Pensem em fadas, unicórnios, trolls, hobbits, elfos, duendes, o monstro do esparguete e… Deus! Faz sentido pôr tudo no mesmo saco? Um ateu diria que sim e a razão está em serem personagens que fazem parte da história humana que não se vêem. E o que não se vê, não existe. Não passa de um fruto da nossa imaginação.

Bom… um fotão também não se vê e enquanto não surgiram experiências como o efeito fotoeléctrico, poderiam ser consideradas fruto da imaginação. O mesmo poderíamos dizer com as partículas fundamentais do nosso universo. Enquanto não se construiu o Large Hadron Collider – LHC para os amigos – não teria sido possível verificar que o bosão Higgs existe mesmo. Então, o ateu dá um passo em frente e assume que, o que não vê, existe, desde que a ciência o demonstre. Como não há qualquer experiência científica que me permita verificar a existência de fadas , unicórnios, trolls, hobbits, elfos, duendes, o monstro do esparguete e… Deus, então, tais criaturas e… Criador não devem existir.

Bom… a intenção de um artista quando pinta um quadro memorável não se consegue verificar cientificamente, senão perguntando ao autor. Mas se o autor não está já entre nós, como posso verificar se a intenção existia? Quando olho para um quadro de arte moderna que para a maior parte das pessoas parecem uns rabiscos aleatórios, críticos de arte vêem coisas que, aparentemente, o comum mortal não vê. Logo, o crítico não passa de um crente seduzido pela enganadora imaginação? Não. O crítico tem uma sensibilidade maior para identificar os padrões naquilo que parece ser aleatório, sabe distinguir a espessura do traço e “vê” o movimento do pintor, como se o quadro fosse o resultado de uma dança entre o artista e a tela.

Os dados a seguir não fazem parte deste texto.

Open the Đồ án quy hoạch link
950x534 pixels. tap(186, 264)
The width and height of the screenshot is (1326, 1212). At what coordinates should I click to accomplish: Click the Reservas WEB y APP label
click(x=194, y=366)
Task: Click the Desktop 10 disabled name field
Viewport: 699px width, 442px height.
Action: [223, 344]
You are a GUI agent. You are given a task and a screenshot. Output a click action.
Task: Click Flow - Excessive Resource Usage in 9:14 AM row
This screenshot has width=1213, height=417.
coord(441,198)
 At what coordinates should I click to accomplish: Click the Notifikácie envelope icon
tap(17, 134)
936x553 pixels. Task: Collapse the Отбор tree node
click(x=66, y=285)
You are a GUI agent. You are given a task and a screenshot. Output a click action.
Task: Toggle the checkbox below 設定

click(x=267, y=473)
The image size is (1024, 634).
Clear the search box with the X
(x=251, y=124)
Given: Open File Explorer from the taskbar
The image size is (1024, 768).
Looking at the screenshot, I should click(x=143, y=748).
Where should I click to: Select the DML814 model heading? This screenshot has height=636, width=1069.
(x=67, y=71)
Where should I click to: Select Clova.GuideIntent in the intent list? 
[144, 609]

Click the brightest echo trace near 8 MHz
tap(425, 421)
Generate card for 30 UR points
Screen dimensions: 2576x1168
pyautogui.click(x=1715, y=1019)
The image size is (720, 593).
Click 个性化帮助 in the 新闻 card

Assim, através da história que o crítico faz na sua análise dessa dança consegue chegar a uma possível interpretação para a intenção do autor que, na realidade, existe.

Neste mundo há coisas reais materiais como o fotão, mas há também coisas reais imateriais como uma intenção artística. O desafio está em distinguir o que é real do que é fruto da imaginação. No caso da intenção é preciso um quadro real material para colocar a hipótese da intenção existir. No caso das fadas, unicórnios, trolls, hobbits, elfos, duendes, e o monstro do esparguete não há nada de material real que nos permita colocar a hipótese da sua existência. Todo o adulto maduro sabe que são fruto da imaginação humana. Então, por que razão a maior parte da humanidade não considera Deus também um fruto da sua imaginação?

Não há experiência científica que possa verificar Deus por ser a realidade que tudo determina, pois, a experiência teria de ser maior do que essa realidade, resultando num contra-senso.

Por muitos argumentos que tenhamos que nos permitam interpretar a existência de Deus, e que podem levar à conversão de ateus conceituados como Antony Flew, os conceitos de Deus são tantos que será sempre possível argumentar pela sua inexistência.

Será, então, justificável colocar fadas, unicórnios, trolls, hobbits, elfos, duendes, o monstro do esparguete e… Deus no mesmo saco? Sim… se cederes aos truques da imaginação. E esses truques pretendem levar-te a confundir percepção com imaginação. O ser humano tem consciência de si mesmo e uma capacidade insólita de percepcionar o mundo. Deus é uma percepção interior que levou o ser humano ao longo de milénios a encetar num caminho de descoberta de Deus que dura até hoje.

Esta é uma distinção fundamental.

Fadas, unicórnios, trolls, hobbits, elfos, duendes, o monstro do esparguete imaginam-se.

Mas Deus percepciona-se.

É por isso que meter tudo no mesmo saco são truques da imaginação.